Le Royaume-Uni réduit la voilure sur les aides aux travailleurs
Le gouvernement britannique avait prévu un grand plan de relance, c’est finalement un plan de sauvegarde de l’emploi qui a été annoncé. À reculons et a minima pour l’exécutif, dans ce pays où le libéralisme prime. "Je ne peux pas sauver toutes les entreprises, je ne peux pas sauver tous les emplois", a expliqué le ministre des Finances Rishi Sunak qui a donné le ton en annonçant son plan. Le message du ministre est qu’il fait ce qu’il peut, compte tenu des circonstances et pour éviter une explosion du chômage, mais qu’il resserre les cordons de la bourse.
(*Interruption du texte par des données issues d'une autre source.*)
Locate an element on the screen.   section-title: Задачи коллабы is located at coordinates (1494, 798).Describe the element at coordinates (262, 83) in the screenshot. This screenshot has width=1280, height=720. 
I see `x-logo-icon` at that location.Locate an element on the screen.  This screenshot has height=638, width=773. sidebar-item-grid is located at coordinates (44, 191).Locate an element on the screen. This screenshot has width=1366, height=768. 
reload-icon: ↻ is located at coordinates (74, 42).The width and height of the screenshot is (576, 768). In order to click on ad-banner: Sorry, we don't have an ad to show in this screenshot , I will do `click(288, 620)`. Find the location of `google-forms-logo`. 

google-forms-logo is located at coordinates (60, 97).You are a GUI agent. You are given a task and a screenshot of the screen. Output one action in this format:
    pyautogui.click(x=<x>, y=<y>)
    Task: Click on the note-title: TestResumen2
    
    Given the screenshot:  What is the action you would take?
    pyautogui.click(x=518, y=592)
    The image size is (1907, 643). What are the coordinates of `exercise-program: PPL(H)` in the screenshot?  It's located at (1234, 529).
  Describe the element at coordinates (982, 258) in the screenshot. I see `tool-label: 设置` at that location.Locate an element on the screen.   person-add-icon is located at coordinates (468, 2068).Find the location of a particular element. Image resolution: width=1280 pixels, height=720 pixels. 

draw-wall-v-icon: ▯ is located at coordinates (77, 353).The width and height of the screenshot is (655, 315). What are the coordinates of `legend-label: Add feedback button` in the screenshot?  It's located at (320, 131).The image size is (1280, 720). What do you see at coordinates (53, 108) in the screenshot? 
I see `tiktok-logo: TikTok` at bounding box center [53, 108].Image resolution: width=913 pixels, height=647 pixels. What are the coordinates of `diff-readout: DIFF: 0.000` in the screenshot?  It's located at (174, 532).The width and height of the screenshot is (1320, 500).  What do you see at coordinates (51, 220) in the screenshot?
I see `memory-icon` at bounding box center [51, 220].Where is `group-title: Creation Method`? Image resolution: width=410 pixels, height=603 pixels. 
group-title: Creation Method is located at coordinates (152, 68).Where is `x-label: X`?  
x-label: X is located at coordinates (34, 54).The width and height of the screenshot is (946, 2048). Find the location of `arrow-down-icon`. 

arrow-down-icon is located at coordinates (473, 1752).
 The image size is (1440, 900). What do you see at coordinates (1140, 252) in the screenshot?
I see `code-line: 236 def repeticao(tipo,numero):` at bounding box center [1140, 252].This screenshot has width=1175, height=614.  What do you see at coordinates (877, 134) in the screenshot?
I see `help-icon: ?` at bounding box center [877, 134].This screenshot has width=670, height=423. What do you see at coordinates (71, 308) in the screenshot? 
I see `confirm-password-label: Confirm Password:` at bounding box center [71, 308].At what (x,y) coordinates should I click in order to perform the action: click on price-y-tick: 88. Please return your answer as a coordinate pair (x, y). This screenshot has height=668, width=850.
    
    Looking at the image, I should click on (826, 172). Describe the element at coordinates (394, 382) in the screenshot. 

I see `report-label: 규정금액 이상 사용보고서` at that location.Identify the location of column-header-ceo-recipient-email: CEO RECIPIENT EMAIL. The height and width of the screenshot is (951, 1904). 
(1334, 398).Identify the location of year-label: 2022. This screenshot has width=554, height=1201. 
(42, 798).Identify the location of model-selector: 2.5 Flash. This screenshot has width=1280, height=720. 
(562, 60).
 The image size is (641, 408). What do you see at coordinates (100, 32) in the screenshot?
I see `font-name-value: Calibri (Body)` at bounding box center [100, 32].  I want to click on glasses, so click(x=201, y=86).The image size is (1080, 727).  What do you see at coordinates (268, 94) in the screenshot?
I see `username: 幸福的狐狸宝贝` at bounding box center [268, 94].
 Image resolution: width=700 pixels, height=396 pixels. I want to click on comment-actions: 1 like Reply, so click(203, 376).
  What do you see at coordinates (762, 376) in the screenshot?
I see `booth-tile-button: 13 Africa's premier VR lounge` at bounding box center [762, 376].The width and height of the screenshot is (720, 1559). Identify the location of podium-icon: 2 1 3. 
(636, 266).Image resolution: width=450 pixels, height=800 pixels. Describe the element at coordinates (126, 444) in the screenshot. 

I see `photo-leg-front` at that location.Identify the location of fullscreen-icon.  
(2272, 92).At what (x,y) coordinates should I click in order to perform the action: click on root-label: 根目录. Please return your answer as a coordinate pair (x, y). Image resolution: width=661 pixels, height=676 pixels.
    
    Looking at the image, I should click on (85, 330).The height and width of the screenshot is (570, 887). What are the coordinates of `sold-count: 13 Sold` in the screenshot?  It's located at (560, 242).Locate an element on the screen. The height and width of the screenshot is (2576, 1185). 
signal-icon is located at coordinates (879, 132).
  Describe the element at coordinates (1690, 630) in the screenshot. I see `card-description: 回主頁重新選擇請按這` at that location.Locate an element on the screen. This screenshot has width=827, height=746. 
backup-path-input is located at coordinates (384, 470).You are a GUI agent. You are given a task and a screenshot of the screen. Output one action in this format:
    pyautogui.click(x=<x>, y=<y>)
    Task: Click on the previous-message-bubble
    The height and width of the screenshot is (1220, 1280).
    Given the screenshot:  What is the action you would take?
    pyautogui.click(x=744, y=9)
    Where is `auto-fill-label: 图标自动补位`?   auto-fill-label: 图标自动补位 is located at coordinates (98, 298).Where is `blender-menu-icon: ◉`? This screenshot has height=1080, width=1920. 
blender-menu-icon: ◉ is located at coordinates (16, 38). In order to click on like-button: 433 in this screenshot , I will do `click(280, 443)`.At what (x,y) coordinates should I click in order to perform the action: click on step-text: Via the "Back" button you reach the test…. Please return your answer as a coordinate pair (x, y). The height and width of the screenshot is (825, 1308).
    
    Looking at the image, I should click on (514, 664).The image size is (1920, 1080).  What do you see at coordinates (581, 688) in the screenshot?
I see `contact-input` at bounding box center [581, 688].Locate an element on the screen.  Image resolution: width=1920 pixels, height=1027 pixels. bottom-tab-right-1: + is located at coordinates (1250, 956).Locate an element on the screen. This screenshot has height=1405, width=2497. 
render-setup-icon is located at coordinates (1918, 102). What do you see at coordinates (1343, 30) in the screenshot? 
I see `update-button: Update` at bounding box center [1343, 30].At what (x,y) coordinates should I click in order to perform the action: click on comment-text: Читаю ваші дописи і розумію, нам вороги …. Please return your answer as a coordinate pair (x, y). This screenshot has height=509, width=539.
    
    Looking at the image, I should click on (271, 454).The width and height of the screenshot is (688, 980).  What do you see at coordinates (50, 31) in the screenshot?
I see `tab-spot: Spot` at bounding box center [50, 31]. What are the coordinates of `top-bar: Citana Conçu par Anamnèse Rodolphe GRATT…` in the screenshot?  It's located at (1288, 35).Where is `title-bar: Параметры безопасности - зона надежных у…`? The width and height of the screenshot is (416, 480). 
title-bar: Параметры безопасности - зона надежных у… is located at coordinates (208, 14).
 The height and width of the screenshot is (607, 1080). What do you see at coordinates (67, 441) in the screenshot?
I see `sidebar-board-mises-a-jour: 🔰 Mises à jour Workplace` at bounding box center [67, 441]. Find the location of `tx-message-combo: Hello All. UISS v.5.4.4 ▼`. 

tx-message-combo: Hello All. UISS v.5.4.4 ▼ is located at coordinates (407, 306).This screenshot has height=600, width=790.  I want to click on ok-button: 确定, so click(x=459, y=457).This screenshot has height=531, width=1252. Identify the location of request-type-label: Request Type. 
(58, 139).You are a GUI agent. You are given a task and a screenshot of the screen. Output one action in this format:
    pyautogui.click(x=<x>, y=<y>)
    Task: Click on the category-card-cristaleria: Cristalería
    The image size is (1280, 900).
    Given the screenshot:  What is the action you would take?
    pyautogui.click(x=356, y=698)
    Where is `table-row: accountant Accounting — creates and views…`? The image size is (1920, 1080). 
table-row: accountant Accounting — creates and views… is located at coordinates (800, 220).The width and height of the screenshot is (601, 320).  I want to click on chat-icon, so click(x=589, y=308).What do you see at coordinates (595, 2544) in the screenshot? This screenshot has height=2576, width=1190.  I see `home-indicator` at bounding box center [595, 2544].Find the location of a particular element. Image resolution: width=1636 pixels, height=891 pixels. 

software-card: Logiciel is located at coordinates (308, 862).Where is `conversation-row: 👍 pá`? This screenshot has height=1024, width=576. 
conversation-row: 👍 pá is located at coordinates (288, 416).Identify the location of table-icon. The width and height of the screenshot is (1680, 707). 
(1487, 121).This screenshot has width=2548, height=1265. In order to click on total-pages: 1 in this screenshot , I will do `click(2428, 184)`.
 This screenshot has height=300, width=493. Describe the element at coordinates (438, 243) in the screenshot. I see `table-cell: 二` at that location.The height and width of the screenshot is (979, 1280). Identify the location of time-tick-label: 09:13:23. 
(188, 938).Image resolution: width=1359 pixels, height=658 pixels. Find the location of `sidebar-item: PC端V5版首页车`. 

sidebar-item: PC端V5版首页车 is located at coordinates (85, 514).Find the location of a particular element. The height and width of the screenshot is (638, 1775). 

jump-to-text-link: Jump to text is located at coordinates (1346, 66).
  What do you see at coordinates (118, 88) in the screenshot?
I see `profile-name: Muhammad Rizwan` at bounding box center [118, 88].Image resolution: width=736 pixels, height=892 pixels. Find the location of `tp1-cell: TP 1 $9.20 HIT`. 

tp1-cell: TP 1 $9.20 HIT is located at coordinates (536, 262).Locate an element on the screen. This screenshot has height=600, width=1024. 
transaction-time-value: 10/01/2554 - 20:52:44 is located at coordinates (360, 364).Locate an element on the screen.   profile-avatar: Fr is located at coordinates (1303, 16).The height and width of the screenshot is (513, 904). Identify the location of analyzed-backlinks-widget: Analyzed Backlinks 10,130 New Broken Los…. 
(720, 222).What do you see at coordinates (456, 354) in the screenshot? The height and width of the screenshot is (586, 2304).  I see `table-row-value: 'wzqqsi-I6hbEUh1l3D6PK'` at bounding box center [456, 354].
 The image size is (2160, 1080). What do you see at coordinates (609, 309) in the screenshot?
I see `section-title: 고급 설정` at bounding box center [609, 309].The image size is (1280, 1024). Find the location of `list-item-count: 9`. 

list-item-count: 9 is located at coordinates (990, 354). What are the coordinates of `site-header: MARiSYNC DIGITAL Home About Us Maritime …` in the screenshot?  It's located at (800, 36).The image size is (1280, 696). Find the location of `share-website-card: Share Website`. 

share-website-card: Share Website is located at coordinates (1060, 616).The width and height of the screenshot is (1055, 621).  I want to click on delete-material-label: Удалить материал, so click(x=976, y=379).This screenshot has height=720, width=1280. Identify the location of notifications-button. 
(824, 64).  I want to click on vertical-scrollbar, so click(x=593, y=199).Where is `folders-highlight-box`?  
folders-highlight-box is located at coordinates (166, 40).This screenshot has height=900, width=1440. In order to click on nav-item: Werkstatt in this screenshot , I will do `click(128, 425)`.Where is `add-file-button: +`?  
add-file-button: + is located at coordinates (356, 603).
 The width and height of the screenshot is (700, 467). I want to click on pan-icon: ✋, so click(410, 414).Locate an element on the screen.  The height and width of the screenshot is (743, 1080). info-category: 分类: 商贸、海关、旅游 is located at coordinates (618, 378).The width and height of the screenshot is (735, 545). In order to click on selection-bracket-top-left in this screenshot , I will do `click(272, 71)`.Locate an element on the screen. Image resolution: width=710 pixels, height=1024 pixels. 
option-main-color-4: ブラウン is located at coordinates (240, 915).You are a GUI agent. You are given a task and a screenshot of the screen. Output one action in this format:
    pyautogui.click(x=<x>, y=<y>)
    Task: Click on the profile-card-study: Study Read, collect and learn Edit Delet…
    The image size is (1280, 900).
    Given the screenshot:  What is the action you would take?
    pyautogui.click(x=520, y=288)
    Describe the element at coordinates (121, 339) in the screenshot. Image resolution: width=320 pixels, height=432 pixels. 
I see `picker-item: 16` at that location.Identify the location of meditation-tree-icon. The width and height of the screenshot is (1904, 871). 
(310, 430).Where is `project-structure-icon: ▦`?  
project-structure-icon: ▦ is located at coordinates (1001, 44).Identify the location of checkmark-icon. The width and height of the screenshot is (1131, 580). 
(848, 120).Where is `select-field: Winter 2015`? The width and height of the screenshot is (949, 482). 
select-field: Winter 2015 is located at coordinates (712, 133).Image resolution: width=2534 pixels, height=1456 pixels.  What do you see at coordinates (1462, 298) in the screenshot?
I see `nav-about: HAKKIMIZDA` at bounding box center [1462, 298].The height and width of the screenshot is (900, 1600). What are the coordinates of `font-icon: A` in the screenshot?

Au Royaume-Uni, jusqu'à présent, avec le programme de chômage partiel mis en place au début de la crise, un employé pouvait toucher jusqu’à 80 % de son salaire tout en restant chez lui. À partir du mois prochain, il devra travailler au moins un tiers de ses heures habituelles, l'État assurera 22% de son salaire et l’employeur 55%. "À mesure que l'économie rouvre, il est fondamentalement erroné de garder les gens dans des emplois qui n'existent que grâce au chômage partiel, a indiqué le ministre des Finances Rishi Sunak. Nous devons créer de nouvelles opportunités et permettre à l’économie de progresser, ce qui signifie aider les gens à occuper des emplois viables qui offrent une véritable sécurité."
Le plan de chômage partiel a déjà coûté 190 milliards de livres à l'État. Le gouvernement réduit la voilure. Mais on sait que cela veut dire des licenciements à venir en grand nombre dès le mois de novembre. Pourtant, même avec cette enveloppe limitée, le gouvernement est critiqué par certains conservateurs qui craignent une hausse des impôts pour compenser les dépenses.